I am trying to find the linear trend line for a set of data. The set contains pairs of dates (x values) and scores (y values). I am using a version of this code as the basis of my algorithm.

The results I am getting are off by a few orders of magnitude. I assume that there is some problem with round off error or overflow because I am using Date's getTime method which gives you a huge number of milliseconds. Does anyone have a suggestion on how to minimize the errors and compute the correct results?

A: 

The type of a unix timestamp is an integer and you are reading data as a double. Depending on the relative sizes you're almost bound to get into trouble.

Keep the timestamps as integers or convert the time into something more appropriate to your problem.

msw
Actually, getTime returns a long, the number of milliseconds since the Unix epoch.
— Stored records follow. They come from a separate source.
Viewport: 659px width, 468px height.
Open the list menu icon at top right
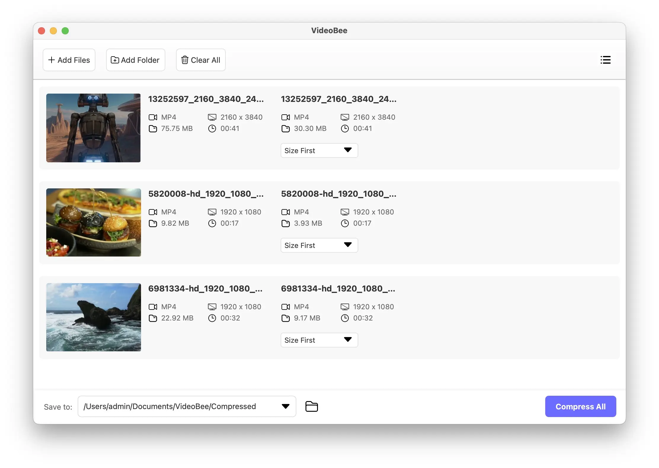[x=605, y=60]
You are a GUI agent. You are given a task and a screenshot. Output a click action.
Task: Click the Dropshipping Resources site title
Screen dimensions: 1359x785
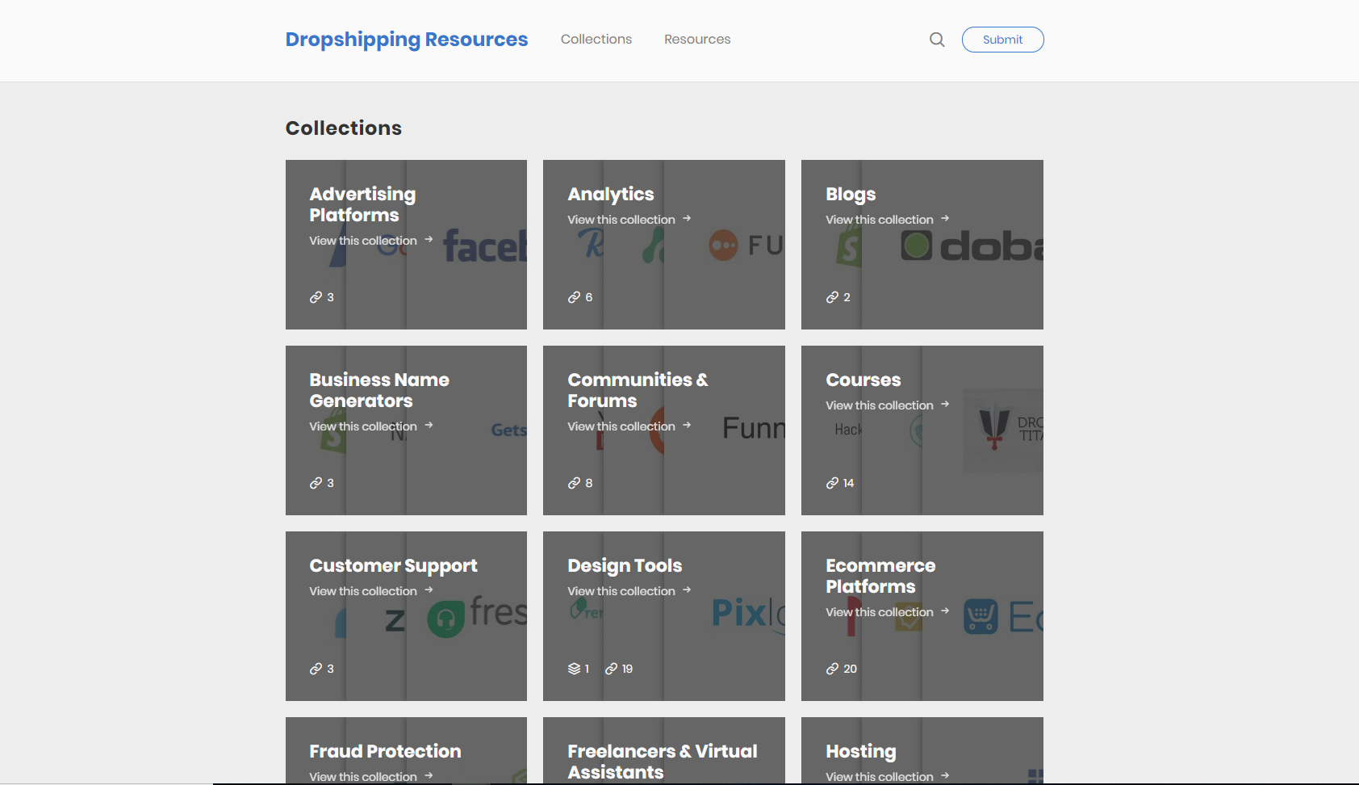(x=406, y=39)
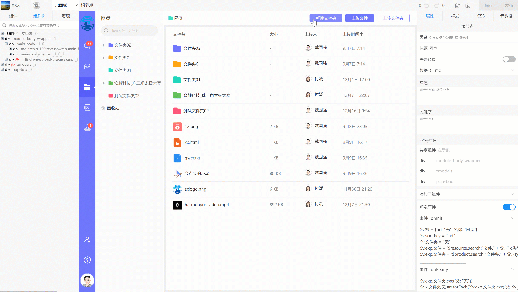Switch to the 资源 tab

(x=66, y=16)
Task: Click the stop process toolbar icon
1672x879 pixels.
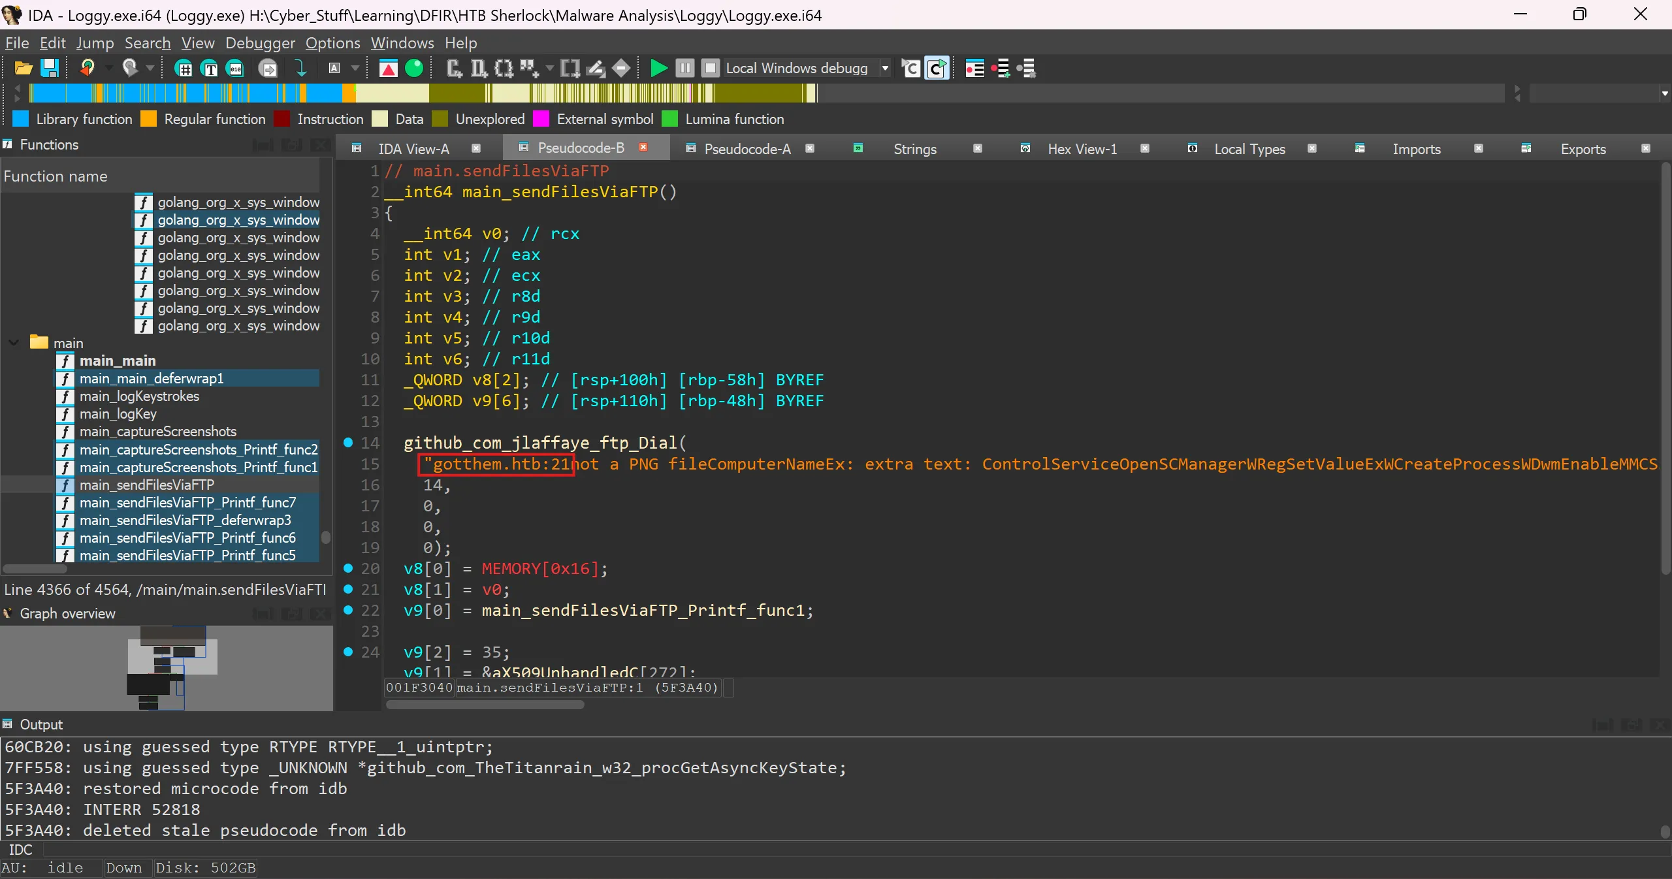Action: click(x=710, y=68)
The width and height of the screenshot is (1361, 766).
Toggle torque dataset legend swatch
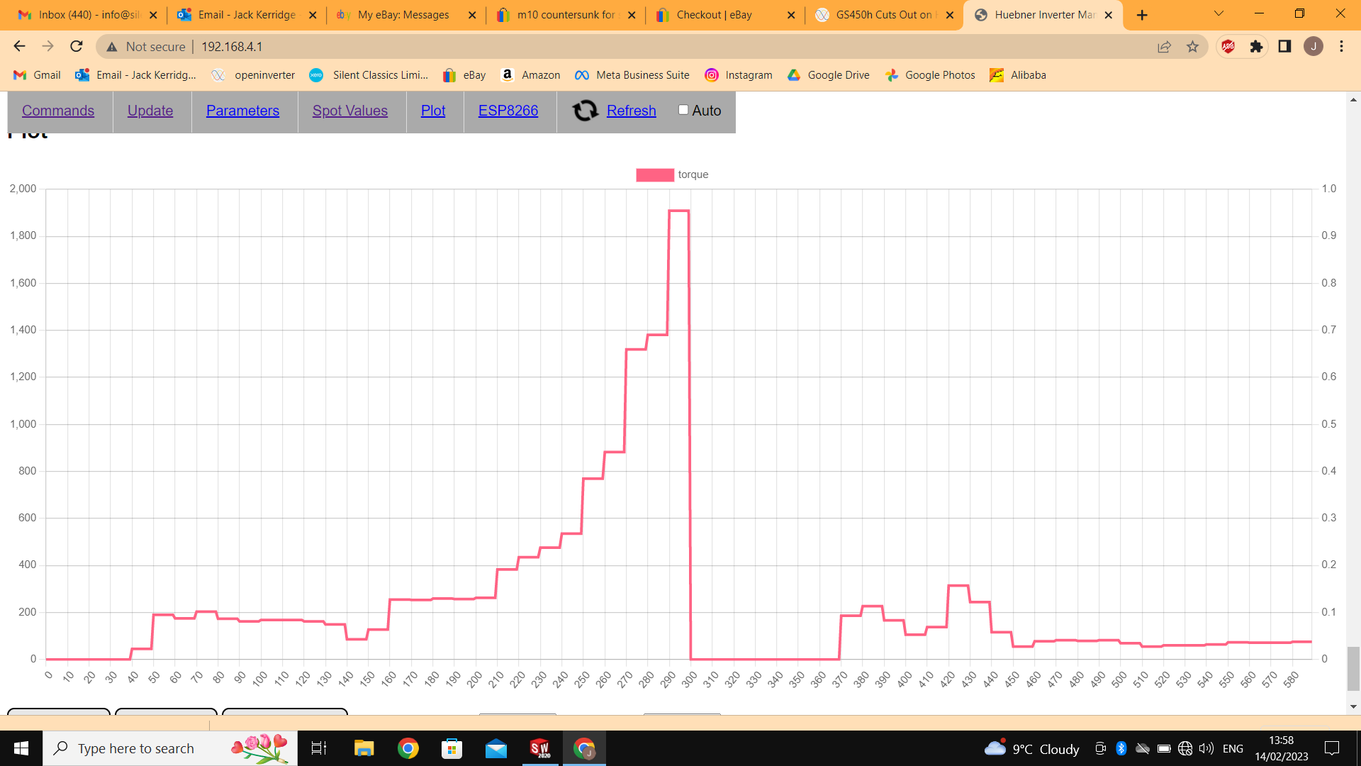654,175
And that algorithm requires non-integral values (e.g. the average), so I don't think keeping them as `int` s or `long` s is an option.
Matthew Flaschen
+2  A: 

Maybe it helps to transform the long value that Date returns into something smaller.

If you do not need millisecond precision, you can just divide by 1000. Maybe you do not even need seconds, divide by another 60.

Also, the value is anchored at January, 1st, 1970. If you only need more recent dates, you could subtract the offset to re-base it in 2000.

The whole idea is to make differences in the data more significant numerically (percentage-wise).